"Unpredictable"?

Many people think that Trump is “unpredictable” or “moody”, whereas I believe that, if one wishes to understand how to “read” him, Trump is not only highly predictable and consistent, but is in fact pursuing a policy, dictated by American “big money”, that has been consistent and essentially unchanged at least since the Obama era.

Everything begins when Barack Obama visits the Hannover Messe, and says something rather revealing. Speaking about an annual fair that does NOT change its location from year to year, Obama says one thing: I want the fair, one day, to be held in the United States. And here is the point: it is not like the FIFA World Cup, where you submit a bid to host a future edition. The Hannover industrial fair takes place in Hannover. And only in Hannover. And it is in Hannover because it is the direct expression of Germany’s industrial vocation.

And so, in practice, when Obama said that this fair should be held in the United States, he was effectively saying that German industry would have to be completely destroyed—something that would have caused the end of the fair itself, after which it could then have been held in the United States.

I do not wish to comment on the naïveté of this—because even if German and European industrial vocation were to be destroyed, it would not benefit the United States, but rather China, and the fair would not move to Boston, but to Beijing. But Americans, when they think about foreign policy, always tend to forget some country that lies outside their game.

The problem is that, in practice, the President of the United States was expressing an economic policy that required the destruction of the European economy in favour of the American one. According to some in the United States, the production of anything that is currently produced in Europe must be relocated to the United States. And this was already true well before Trump.


But the key point is simple: under the pressure of American big money, the United States has a single great primary objective—the destruction of the European Union, deemed necessary in order to dismantle German supply chains and, more generally, European industrial chains, so as to force European industrial production to relocate to the United States.

After all, damn the country that builds something good: Americans will set their eyes on it and, in one way or another—violent or otherwise—they will try to take it away from you.

In short, then, Trump is absolutely predictable.

To understand his next moves in the long term, it is enough to ask oneself which move would do the greatest damage to the European Union, and you will have your answer.

 

Of course, he will advance amid all the clamour of the Circus Burzum that surrounds him, with fools, showgirls, dwarfs on fire, and explosions—but in the end, that is the final strategy.


And so, in the end, what is the worst he could possibly do to Europe? The greatest source of quarrels, divisions, and instability for the European Union so far has been the massive migration from Syria. Europe has withstood Covid, it has withstood the energy shock of the Ukraine war, but it has remained in great difficulty, with Schengen suspended at the borders between several countries, even for many months at a time.

It is therefore logical that the decision would be to create a massive migratory wave originating from Iran.

 

What the Trump administration will do is manage the war in such a way that, in the end—regardless of the objectives it claims to pursue—a massive wave of migration will be produced that, as happened with Syria, will sweep across Europe. And considering the size of Iran, you should imagine a wave ten times larger than the Syrian one.

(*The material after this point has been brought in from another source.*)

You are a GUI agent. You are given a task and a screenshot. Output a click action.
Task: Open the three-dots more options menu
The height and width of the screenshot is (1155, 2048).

We already have the first signs of this. After having caused yet another energy shock to Europe with the loss of oil, Trump is now threatening to strike power plants and water desalination facilities in Iran. And what happens when a country loses both its energy sources, its electrical grid, and its water infrastructure?

A sudden return to an unlivable Middle Ages, and a generalized flight from cities, rendered uninhabitable by the lack of electricity and water—towards… where? Where would ten, perhaps twenty million young Iranians go, seeking refuge from war and hunger, from thirst and from cities that can no longer be lived in?

I repeat: the United States has already struck a desalination plant in Tehran, and is threatening to destroy power plants and water systems if the regime does not yield—knowing full well that it will not.

Americans know perfectly well what Iranians are made of. They know perfectly well that they will not give in. And so, they will begin to prepare the targets, and to strip Iran of its power plants and its desalination facilities.

After that, with cities of twenty million people rendered uninhabitable, the exodus will begin.


This is what he will do, barring surprises. Predictable. Clear. In order to destroy the European Union, which they have already said they hate and want to destroy at any cost.

What else do you need, to see the signs?

And what else is needed, to prepare?